What will the world be like when almost everyone -- and everything -- can interact over a wireless web? The New World of Wireless: How to Compete in the 4G Revolution by Scott Snyder helps business planners ask the right questions and choose the right answers. Snyder portrays a world in which all of us and many of our possessions join a "Digital Swarm" of people and devices that interact continuously and richly.

For example (mine, not from the book), a manufacturing equipment sales director, might, through her wireless device, learn of a new opportunity to call on a major prospect, and choose her most conveniently located account executive for this purpose. The account executive, while sitting on a park bench between scheduled customer visits, could use his location- and context-aware device to quickly arrange transportation, lodging, and sales engineering support, as well as a venue for product demonstration. At the same time, the sales director could quickly gather all available experts for an preparatory video conference with the account executive.   After the video conference, the account executive could not only communicate with his wife and children to inform them of his change in plans, but could also make sure the equipment at the demonstration venue was in good working order, ask his rental car back at his hotel to map out a drive to the prospect's office in a nearby city, and make sure that there is enough fuel for the trip.

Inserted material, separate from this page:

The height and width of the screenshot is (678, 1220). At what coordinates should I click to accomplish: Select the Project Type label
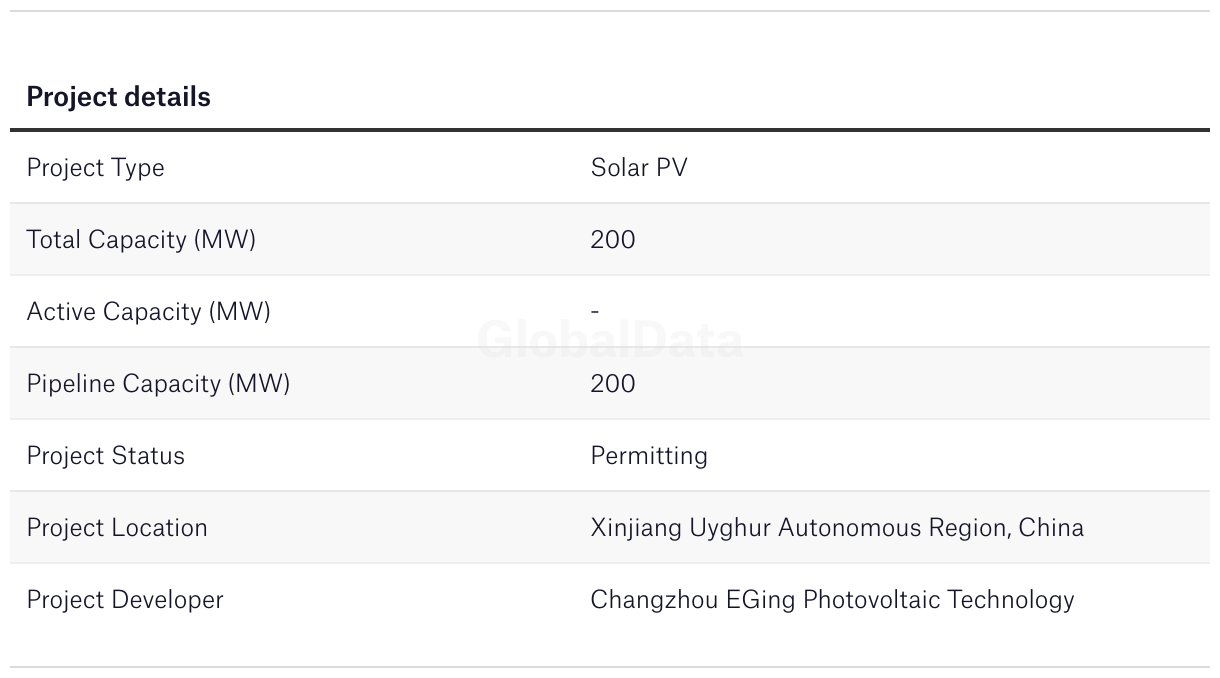[95, 168]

It's certainly easy to imagine the possibilities of ubiquitous 4G wireless.  But it's much harder to figure out which ones to bet your business on.   Snyder, a systems engineering Ph.D. who heads a management consultancy focused on scenario planning, uses this technique and others.  Snyder also uses environmental scanning  and trend scouting; formal innovation methods such as disruptive innovation and innovation networks; as well as strategic options generation.  The book helps readers understand the Digital Swarm and its potential  business impacts, innovate based on its opportunities and evolve their organizations to compete within a new social and technological reality.

The book begins by tracing the history of the first three generations of wireless technology and the emerging fourth, which Snyder predicts will transform communications as a whole by shifting control control from service providers to users.  For example, "Smart Mobs" will share information about each other--such as where they are driving and the traffic conditions they are experiencing--for mutual benefit.   One key to this shift will be cognitive radios, which will take into account the user's location, preferences and current activity to choose among available wireless networks.  An early example of this trend (again, mine) is T-Mobile's HotSpot @Home offering, which switches between GSM wireless networks and pre-configured WiFi  networks, such as those common in homes and public areas.

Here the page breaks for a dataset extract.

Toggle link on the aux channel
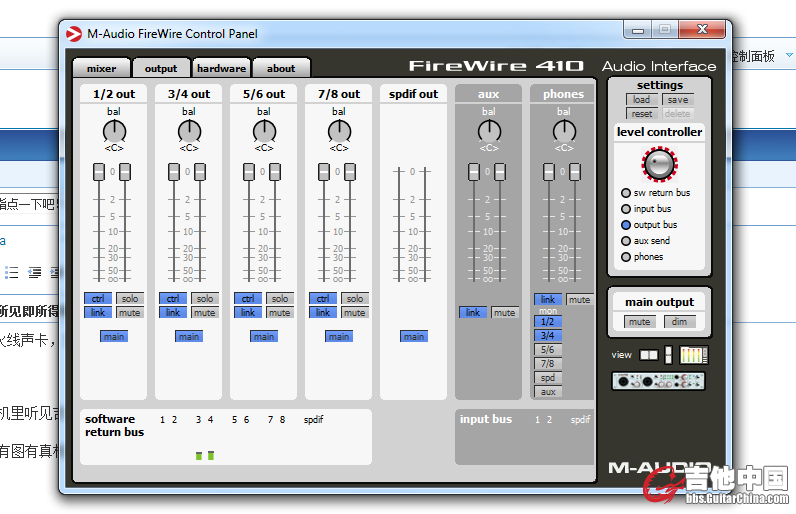Screen dimensions: 796x514 473,313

Snyder explores two broad scenarios.  In "Nature Aligns", widely adopted standards and trust create an ecosystem of interconnected, accessible and affordable networks and services.  In "Killer Bees", a dearth of shared standards and trust create a fragmented, slower-growing marketplace that constrains consumer choice, convenience and protection.   Each scenario has different implications for technology development, market growth, market-altering "killer" applications, and even the world economy, which prospers under Nature Aligns and falters under Killer Bees.

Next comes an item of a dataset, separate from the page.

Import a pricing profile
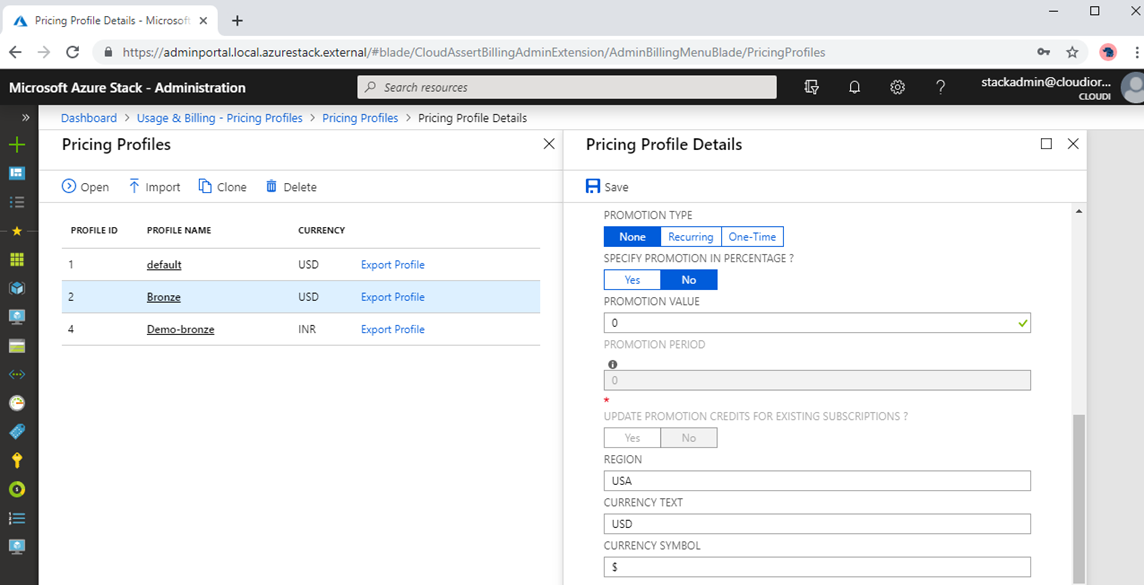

Each scenario affects differently the relative market power of various wireless industry sectors, and has different implications for various geographical regions and industries.   Snyder guides the reader through the creation of core strategies that will work under either scenario, and contingent strategies that will succeed only under one or the other.  He also presents a "WiQ" survey that assesses organizational need to adapt to the future of wireless versus readiness for that future.  WiQ measures need by potential wireless disruption to markets and business operations, the extent of wireless business opportunities, and employee demand for doing business wirelessly.  WiQ measures readiness, however, by current personal and business use of wireless technology, as well as the extent to which decisionmaking authority is decentralized.     Participants cannot fully realize the value of spontaneous, rich peer-to-peer deliberations if they are inhibited from quickly acting on them.

Snyder explains how to monitor and adapt to early signals that could illuminate the future of wireless.  For each of fourteen variables, such as network trust, technology breakthroughs, wireless social networks, cognitive devices, and health/environmental concerns, he identifies both signals and their sources among experts, organizations and media.

Snyder identifies several "Killer Swarm Apps" as examples of potential wireless applications.  One is "Context-Aware Retailing", which intelligently merges online information such as pricing and reviews with location-based information on nearby retail bricks-and-mortar stores.  Such applications could even react to a  customer's location within one of those stores by displaying product details or promotions.

The future of wireless will also change how organizations operate. Collaboration and decisionmaking will become more decentralized and peer-to-peer due to the nature of wireless communications.  However, organizations will also able to analyze and correlate both physical locations and wireless interactions of individuals.    Snyder contends that members of Generation Z (people born since the mid-1990's) are willing to share information about themselves if they are convinced that there is an overall benefit, so this type of mining will be acceptable if done in a way that respects privacy.

While "The New World of Wireless" aims to assist business leaders and planners in preparing for the future of wireless technology, it also exemplifies strategic thinking about technology in general.   The book is therefore of potential value to anyone in strategic planning, information technology or technical product research and development.